Der BGH hat nun in einem obiter dictum klargestellt, dass die Anhörung des Betroffenen zwingende Rechtmäßigkeitsvoraussetzung einer zulässigen Verdachtsberichterstattung ist. Schließlich soll sichergestellt werden, dass derjenige, der mit einem noch nicht bewiesenen Verdacht in Verbindung gebracht wird, selbst zu Wort komme und seine Sicht der Dinge schildern könne. Dies gelte auch und selbst dann, wenn lediglich nur ein pauschales Dementi des Betroffenen zu erwarten sei. Zumal auch der Hinweis, dass der Betroffene die Vorwürfe bestreite, geeignet sei, der Gefahr einer Vorverurteilung entgegenzuwirken.

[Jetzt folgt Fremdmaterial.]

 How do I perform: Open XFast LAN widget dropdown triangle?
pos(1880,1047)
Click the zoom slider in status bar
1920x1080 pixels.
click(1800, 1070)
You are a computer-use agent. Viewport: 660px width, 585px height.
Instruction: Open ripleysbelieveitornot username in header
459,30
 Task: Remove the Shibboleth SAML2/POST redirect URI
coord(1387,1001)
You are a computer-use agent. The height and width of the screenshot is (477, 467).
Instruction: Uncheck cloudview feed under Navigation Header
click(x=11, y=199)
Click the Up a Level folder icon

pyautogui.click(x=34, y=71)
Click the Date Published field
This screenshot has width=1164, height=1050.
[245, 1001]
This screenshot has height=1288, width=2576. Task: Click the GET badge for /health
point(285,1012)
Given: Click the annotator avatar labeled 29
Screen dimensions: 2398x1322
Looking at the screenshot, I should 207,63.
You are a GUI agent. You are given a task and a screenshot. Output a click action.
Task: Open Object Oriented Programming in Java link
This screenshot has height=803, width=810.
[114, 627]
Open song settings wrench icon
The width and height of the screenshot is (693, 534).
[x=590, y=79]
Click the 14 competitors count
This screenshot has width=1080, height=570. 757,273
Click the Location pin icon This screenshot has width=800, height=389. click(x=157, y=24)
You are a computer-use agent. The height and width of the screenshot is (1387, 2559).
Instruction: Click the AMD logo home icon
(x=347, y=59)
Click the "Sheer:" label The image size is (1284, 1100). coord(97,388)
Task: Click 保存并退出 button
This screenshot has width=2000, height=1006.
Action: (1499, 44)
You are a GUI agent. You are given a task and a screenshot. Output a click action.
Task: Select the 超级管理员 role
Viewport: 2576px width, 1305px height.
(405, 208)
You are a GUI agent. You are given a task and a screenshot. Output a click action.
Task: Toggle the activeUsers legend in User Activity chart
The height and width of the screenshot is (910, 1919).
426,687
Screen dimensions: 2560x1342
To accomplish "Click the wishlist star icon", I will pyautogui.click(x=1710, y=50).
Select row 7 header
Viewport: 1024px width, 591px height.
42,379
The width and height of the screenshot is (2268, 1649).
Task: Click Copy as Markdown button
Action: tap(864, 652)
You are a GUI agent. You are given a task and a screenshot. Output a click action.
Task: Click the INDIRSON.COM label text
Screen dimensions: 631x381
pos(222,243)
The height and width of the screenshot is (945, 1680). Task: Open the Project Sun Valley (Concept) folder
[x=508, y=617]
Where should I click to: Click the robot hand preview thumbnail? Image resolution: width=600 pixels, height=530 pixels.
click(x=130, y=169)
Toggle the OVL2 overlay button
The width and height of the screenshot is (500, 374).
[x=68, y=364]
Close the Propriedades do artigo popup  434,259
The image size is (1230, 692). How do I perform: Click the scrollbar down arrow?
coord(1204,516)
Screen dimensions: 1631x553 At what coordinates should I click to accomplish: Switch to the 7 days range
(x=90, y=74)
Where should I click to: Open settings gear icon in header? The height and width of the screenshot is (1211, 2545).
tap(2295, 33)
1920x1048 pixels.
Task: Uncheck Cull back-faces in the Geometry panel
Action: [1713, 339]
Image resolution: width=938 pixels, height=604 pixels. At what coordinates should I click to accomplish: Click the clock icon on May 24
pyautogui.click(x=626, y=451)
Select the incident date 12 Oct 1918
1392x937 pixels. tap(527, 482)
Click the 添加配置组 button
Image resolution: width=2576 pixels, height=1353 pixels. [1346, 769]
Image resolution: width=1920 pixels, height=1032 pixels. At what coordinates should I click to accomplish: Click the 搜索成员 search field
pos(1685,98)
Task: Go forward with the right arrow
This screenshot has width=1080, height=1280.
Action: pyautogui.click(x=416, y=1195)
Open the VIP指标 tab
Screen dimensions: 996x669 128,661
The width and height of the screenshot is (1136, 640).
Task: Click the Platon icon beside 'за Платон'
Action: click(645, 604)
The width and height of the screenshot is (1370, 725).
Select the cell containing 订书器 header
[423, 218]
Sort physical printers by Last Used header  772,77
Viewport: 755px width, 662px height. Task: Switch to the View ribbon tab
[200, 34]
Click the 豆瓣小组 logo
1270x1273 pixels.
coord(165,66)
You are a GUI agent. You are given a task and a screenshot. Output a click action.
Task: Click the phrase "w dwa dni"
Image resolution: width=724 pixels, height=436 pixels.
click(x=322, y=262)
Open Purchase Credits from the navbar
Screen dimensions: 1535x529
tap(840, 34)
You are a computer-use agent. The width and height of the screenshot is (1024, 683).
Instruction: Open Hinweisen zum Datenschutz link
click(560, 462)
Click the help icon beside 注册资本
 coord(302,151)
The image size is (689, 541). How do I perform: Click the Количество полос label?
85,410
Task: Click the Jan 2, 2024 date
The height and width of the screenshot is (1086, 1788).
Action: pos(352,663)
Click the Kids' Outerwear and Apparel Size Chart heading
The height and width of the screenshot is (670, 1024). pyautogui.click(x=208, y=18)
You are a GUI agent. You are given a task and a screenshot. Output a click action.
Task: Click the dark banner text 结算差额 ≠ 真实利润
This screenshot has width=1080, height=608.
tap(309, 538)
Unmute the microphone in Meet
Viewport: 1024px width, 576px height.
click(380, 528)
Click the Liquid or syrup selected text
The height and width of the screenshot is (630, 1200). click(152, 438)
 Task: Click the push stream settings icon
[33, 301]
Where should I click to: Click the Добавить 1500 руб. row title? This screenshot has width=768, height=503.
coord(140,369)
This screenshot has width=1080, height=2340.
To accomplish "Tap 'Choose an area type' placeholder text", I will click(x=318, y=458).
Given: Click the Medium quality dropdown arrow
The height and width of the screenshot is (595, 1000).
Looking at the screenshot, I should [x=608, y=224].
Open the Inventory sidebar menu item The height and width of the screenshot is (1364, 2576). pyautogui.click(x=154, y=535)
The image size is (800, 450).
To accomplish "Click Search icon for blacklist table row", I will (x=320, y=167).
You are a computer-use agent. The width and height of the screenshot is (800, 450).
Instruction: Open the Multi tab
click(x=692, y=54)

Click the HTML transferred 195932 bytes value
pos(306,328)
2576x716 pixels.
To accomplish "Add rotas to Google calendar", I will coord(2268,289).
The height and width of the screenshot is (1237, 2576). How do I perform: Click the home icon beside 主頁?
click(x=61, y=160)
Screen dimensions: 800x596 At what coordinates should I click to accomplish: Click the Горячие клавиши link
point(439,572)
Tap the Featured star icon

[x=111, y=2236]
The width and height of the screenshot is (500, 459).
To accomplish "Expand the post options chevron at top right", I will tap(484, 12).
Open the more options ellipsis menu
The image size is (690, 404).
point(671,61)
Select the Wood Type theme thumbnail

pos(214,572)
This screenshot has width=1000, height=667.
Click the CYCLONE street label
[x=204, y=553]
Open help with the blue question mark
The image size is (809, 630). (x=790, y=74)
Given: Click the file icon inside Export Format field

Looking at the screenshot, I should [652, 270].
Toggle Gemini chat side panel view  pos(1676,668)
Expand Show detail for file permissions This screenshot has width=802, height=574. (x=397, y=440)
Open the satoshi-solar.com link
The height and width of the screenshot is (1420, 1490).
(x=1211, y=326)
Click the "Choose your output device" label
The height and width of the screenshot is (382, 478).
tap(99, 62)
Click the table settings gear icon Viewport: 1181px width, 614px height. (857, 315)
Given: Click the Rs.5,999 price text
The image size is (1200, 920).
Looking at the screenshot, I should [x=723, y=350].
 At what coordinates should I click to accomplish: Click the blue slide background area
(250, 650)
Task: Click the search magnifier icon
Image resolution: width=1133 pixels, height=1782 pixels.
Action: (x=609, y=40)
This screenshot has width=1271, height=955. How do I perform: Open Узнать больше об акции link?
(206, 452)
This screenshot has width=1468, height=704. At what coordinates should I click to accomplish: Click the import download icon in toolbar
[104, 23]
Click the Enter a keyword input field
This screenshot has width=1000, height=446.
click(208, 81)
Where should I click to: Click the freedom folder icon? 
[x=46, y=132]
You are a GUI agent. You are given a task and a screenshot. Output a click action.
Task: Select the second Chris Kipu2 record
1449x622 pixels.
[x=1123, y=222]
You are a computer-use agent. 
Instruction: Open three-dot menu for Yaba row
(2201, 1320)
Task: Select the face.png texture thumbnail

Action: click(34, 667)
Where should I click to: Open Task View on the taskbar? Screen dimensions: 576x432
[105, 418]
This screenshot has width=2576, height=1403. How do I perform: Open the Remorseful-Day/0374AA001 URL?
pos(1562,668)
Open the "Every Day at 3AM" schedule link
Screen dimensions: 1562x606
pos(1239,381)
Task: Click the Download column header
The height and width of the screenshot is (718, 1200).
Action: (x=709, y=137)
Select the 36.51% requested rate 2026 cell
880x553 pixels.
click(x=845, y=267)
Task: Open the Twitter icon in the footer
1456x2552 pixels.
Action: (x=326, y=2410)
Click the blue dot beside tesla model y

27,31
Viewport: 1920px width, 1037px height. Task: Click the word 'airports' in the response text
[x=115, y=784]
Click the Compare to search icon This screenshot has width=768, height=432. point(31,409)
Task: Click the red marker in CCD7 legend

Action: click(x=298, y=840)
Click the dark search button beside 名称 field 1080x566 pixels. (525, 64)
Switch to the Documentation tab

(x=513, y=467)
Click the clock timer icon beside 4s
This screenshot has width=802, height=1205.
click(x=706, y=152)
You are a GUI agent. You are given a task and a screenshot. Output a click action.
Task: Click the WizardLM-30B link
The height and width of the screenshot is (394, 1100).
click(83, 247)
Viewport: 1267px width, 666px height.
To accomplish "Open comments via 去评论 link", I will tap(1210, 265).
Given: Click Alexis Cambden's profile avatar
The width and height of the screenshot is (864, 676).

Der BGH ließ auch nicht den Einwand gelten, der Betroffene sei inhaftiert und nicht erreichbar gewesen. Das Informationsinteresse habe nur dann Vorrang, wenn alle publizistischen Sorgfaltsanforderungen eingehalten werden. Das bedeute, dass Medienhäuser alle zumutbaren Anstrengungen unternehmen müssen, um eine Stellungnahme einzuholen. Insofern müsse im Falle der Inhaftierung z.B. versucht werden, mit den Anwälten des Betroffenen zu sprechen oder auch, die Familie des betroffenen zu kontaktieren. Medienunternehmen sind daher gut beraten, den Betroffenen vor der Veröffentlichung anzuhören und dessen Stellungnahme auch redaktionell umzusetzen. Damit reiht sich das Urteil in eine Reihe von Entscheidungen ein, die die Rechte Betroffener einer identifizierenden Verdachtsberichtserstattung stärken (vgl. „Staranwalt“ – Urteil des BGH vom 18.6.2019 – VI ZR 80/18). Der kurze Kölner Irrweg ist zu Ende.